Besitzer deutscher Aktien mußten in den vergangenen Tagen Kursverluste hinnehmen. Das liegt unter anderem an den wieder steigenden Kapitalmarktzinsen und dem schwachen Dollar. Zudem setzt sich die Meinung durch, daß die prognostizierten Gewinnsteigerungen bei den Unternehmen oftmals längst in den Kursen berücksichtigt sind. So kommt es, daß auch günstige Halbjahresberichte kaum noch Auswirkungen auf die Notierungen haben.

Ein Musterbeispiel dafür ist Mannesmann. Das Unternehmen kann offenbar die Früchte einer harten Umstrukturierung ernten und rechnet für 1994 mit schwarzen Zahlen. Da aber der Umschwung schon mehrfach angekündigt worden war, blieb eine positive Wirkung auf den Aktienkurs aus. Dagegen sind die Börsianer gegenüber negativen Nachrichten hellhörig geworden. Kritische Anmerkungen des VW-Chefs Ferdinand Piëch über die Aussichten der deutschen Automobilindustrie in den kommenden Monaten lösten Kursstürze bei den Autoaktien aus. Sie trugen wesentlich dazu bei, daß der Deutsche Aktienindex (Dax) seit langer Zeit wieder einmal unter die Marke von 2100 fiel.

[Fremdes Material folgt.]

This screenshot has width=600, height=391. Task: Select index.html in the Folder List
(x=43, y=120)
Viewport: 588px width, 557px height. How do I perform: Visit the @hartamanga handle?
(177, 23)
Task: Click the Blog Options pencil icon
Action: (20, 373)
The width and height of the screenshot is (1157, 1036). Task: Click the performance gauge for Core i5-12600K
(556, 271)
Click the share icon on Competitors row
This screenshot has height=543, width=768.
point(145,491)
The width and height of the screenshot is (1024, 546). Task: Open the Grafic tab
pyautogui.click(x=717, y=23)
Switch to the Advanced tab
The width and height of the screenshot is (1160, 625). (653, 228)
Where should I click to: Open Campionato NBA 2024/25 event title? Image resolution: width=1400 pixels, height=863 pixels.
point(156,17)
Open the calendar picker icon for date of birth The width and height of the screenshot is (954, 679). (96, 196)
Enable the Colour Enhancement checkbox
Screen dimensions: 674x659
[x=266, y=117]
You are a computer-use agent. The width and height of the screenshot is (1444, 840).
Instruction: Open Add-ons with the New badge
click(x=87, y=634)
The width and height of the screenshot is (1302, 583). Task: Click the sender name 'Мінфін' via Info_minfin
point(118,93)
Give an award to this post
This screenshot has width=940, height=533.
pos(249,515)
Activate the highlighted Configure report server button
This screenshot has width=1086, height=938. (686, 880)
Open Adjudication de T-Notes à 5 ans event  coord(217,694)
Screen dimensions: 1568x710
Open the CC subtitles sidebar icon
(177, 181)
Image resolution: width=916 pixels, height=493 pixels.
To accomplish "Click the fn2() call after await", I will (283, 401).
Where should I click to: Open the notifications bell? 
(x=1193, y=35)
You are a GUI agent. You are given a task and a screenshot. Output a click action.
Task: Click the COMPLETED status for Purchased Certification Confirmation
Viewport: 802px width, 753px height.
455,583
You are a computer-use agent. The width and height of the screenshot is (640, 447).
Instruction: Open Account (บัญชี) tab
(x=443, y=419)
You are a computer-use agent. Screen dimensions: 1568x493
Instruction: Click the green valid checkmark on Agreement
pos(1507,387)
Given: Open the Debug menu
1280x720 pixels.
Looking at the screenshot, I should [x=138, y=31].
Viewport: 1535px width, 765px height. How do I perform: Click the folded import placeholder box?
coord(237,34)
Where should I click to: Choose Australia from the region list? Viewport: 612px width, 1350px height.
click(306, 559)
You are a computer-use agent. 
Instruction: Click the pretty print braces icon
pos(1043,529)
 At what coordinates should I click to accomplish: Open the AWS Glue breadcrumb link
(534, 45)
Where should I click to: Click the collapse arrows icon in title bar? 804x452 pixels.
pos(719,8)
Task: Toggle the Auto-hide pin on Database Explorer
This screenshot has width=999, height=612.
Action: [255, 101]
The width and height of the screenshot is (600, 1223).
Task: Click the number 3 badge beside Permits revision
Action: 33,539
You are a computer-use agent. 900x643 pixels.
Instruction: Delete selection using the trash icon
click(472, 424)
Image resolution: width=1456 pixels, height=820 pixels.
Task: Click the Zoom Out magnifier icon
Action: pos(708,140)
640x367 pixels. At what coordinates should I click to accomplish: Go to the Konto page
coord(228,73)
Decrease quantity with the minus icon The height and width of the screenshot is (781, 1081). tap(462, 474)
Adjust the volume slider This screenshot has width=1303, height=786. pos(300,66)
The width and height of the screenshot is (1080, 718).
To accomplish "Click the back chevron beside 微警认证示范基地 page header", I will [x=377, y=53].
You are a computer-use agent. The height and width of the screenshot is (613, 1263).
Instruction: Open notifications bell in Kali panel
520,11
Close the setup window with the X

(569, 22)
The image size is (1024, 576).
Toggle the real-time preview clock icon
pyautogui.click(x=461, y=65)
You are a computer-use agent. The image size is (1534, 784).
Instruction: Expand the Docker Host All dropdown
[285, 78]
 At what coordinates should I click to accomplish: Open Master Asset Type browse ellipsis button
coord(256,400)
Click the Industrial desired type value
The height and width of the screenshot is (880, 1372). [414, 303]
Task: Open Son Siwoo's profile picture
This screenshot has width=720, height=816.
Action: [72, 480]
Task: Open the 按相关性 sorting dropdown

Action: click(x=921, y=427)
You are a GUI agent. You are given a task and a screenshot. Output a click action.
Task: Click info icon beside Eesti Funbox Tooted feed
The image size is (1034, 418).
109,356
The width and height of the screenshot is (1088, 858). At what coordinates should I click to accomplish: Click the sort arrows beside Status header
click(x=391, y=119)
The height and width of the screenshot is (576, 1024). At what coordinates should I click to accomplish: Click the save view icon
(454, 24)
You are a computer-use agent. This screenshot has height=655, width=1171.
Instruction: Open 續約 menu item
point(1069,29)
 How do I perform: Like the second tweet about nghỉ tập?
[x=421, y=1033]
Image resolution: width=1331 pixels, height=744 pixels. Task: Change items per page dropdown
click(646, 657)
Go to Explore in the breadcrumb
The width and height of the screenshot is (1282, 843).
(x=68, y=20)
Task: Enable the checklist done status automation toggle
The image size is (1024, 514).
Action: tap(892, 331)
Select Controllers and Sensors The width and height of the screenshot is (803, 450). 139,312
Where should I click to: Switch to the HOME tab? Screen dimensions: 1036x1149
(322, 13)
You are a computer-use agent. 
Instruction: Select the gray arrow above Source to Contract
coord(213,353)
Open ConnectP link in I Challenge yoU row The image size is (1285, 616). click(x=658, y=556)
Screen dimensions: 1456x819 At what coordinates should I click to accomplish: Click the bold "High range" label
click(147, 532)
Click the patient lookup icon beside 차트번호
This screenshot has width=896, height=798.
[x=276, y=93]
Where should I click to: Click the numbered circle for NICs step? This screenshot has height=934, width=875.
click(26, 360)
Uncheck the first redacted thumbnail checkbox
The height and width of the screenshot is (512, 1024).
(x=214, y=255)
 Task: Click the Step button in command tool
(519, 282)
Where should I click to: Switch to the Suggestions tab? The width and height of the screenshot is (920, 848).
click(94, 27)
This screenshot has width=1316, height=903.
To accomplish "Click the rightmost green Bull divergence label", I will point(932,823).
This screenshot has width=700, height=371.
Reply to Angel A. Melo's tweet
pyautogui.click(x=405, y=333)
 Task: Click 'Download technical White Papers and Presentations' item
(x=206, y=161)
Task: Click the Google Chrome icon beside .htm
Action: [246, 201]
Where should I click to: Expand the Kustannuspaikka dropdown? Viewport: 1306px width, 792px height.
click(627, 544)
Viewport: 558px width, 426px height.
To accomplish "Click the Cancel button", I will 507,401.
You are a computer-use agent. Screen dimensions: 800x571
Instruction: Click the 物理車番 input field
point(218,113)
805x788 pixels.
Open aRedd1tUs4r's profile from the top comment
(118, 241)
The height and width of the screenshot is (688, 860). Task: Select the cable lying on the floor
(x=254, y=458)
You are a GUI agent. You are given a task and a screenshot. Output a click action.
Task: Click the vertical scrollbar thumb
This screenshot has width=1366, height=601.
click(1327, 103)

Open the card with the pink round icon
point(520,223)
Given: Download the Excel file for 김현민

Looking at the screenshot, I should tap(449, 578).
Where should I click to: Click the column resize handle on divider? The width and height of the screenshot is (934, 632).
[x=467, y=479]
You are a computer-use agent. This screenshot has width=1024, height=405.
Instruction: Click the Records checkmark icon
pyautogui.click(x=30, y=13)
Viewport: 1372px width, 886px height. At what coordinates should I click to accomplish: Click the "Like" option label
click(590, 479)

Die Schwäche am Rentenmarkt ist voll auf die Notierungen der Bankaktien durchgeschlagen. Die Verkäufer sitzen offenbar nicht nur im Ausland, auch deutsche institutionelle Anleger dürften sich angesichts der weltweit steigenden Zinsen von den Finanztiteln verabschiedet haben. Die Banken berichten, daß die Umschichtung von Termineinlagen in festverzinzliche Papiere weitgehend zum Stillstand gekommen ist. Wahrscheinlich wird dies den diversen Geldmarktfonds zugute kommen, deren Renditen aus heutiger Sicht die Festgeldzinsen übertreffen werden.

Die Auseinandersetzungen zwischen Schering und dem Bundesinstitut für Arzneimittel und Medizinprodukte über die möglicherweise krebsfördernde Wirkung einiger Schering-Präparate halten den Schering-Aktienkurs immer noch unter Druck. Teilweise stiegen die Anleger in andere Chemie-Werte wie Henkel oder Degussa um. Dennoch konnten sich auch diese Papiere nicht dem allgemeinen Abwärtstrend entziehen.

Hoffnungen setzen die Börsianer jetzt auf die Bundesbank. Dabei gehen die Meinungen darüber, ob die Leitzinsen auf der nächsten Zentralbankratsitzung am 1. September gesenkt werden oder nicht, weit auseinander. K. W.